München ist das Paradebeispiel für einen überhitzen Preismarkt – der Spielraum für Mieterhöhungen ist mittlerweile ausgereizt Bild: Corbis

Die Mieten und Preise für Wohnimmobilien steigen seit Jahren. Der Ratingagentur Scope zufolge kündigt sich nun ein Ende des Booms an. Mit einem plötzlichen Einbruch der Preise sei aber nicht zu rechnen, vielmehr würden die Preise im Laufe der kommenden fünf Jahre allmählich abflachen. Und umgekehrt: Trotz teilweise überhitzter Märkte, vor allem in den Metropolen, erwartet Scope nicht, dass es zu einem Crash kommen wird.

Mit einem deutlichen Einbruch der Immobilienpreise ist nach Ansicht von Scope-Analyst Manfred Binsfeld nur im Fall einer plötzlichen und drastischen Zinswende oder einer Rezession in Deutschland zu rechnen. Beide Szenarien hält Scope jedoch derzeit für sehr unwahrscheinlich.

Trotz Überhitzungstendenzen an einigen Wohnimmobilienmärkten ist die Gefahr eines Preiscrashs nach Ansicht von Binsfeld gering. Das bestätigt auch eine Studie von Empirica. Betroffen sind vor allem die Metropolen mit ihren angespannten Mietmärkten und Überbewertungen an den Märkten für Eigentumswohnungen.

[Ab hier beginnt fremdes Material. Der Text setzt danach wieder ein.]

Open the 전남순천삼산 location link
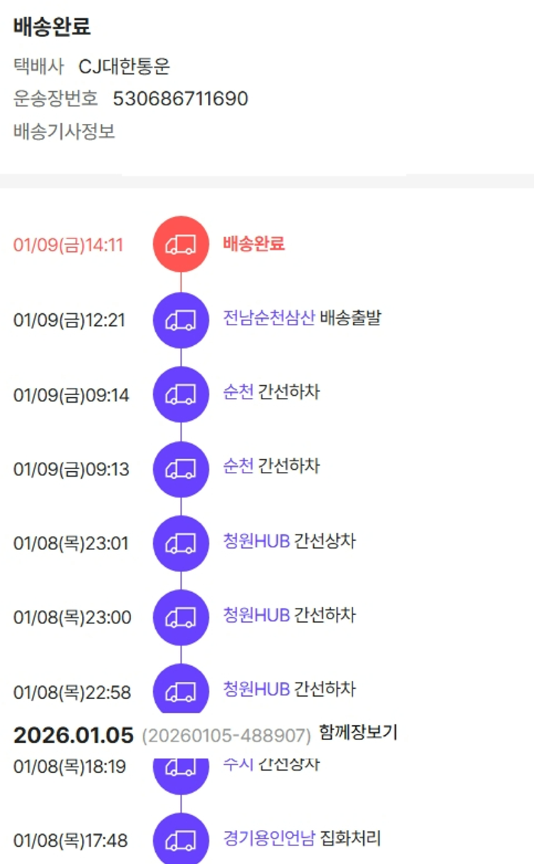Screen dimensions: 534x864 (x=268, y=317)
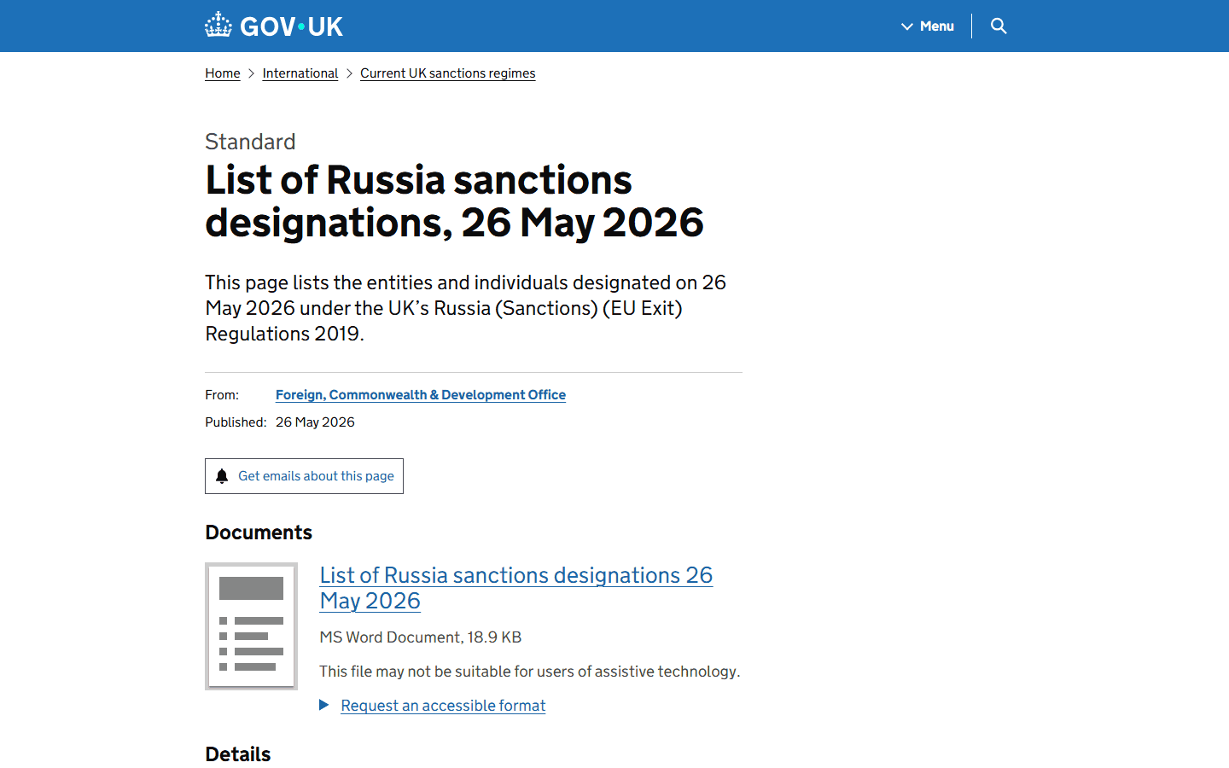Expand the Menu dropdown chevron
The width and height of the screenshot is (1229, 768).
[907, 26]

In München seien die Preise für Eigentumswohnungen derzeit um 20 bis 30 Prozent überbewertet, sagt Scope-Analyst Manfred Binsfeld.

Die Renditeniveaus in München gleichen laut Scope mittlerweile jenen von 1980. Damit liegen sie deutlich niedriger als zur Zeit des Wiedervereinigungsbooms. Aus diesem Vergleich könne man die aktuelle Dimension der Überbewertung ablesen. Daraus folgt laut Scope nun zwar nicht unmittelbar eine Preiskorrektur, aber eine noch geringere Renditeerwartung für die nächsten Jahre. Lag die Gesamtperformance bei bestehenden Eigentumswohnungen in München in den vergangenen fünf Jahren bei rund 14 Prozent pro Jahr, so lag sie im 30-Jahresdurchschnitt bei sieben Prozent.

Mehr Haushalte in Metropolen

Die Zahl der Erwerbstätigen in Deutschland hat laut Scope mit 44 Millionen einen Höchststand erreicht. Dies werde sich in den kommenden fünf Jahren nicht ändern, damit bleibe die Wohnungsmarktnachfrage erhalten.

Vor allem in den Metropolen und Großstädten wächst die Bevölkerung stetig weiter. Dabei hält der Trend zu kleineren Haushalten mit ein oder zwei Personen an. Die Bevölkerung in den großen Städten verjüngt sich.

Die Zahl der Haushalte wird bis 2035 auf 43,2 Millionen anwachsen, prognostiziert die Haushaltsvorausberechnung des Statistischen Bundesamtes vom 28. Februar.

Zum Vergleich: Im Jahr 2015 hatte es in Deutschland 40,8 Millionen Haushalte gegeben. Die Metropolen und Wachstumsstädte werden Scope zufolge auch in Zukunft den größten Teil des Bevölkerungswachstums auf sich vereinen. Der Trend zur Wissensgesellschaft und die fortschreitende Digitalisierung stützen die Attraktivität der Städte nachhaltig.

Druck auf Mieten bleibt vorerst bestehen

Da die Bautätigkeit der dynamischen Nachfrage weiterhin hinterher hinkt, befinden sich die Leerstandsquoten auf einem historisch niedrigen Niveau. Der marktaktive Leerstand von Geschosswohnungen in Deutschland lag laut Scope im Jahr 2015 bei drei Prozent. 2006 waren es 4,1 Prozent. Eine spürbare Entlastung am Wohnungsmarkt ist nicht in Sicht.

Den Scope-Analysten zufolge strebt der Wohnungsmarkt aber mit weiter zunehmender Bautätigkeit einem größeren Gleichgewicht zwischen Angebot und Nachfrage entgegen. Bis es aber zu einem stärkeren Ausgleich von Angebot und Nachfrage komme, werde der Druck auf die Mieten bestehen bleiben, wie man auch wieder am Beispiel München sieht: Der Anteil der Mietkosten am Durchschnittseinkommen eines Haushalts in der bayrischen Landeshauptstadt liegt mit 30 Prozent bereits fünf Prozent über dem langfristigen Durchschnitt.

Spielraum für Mieterhöhungen in München ist laut Scope schon weitgehend ausgereizt.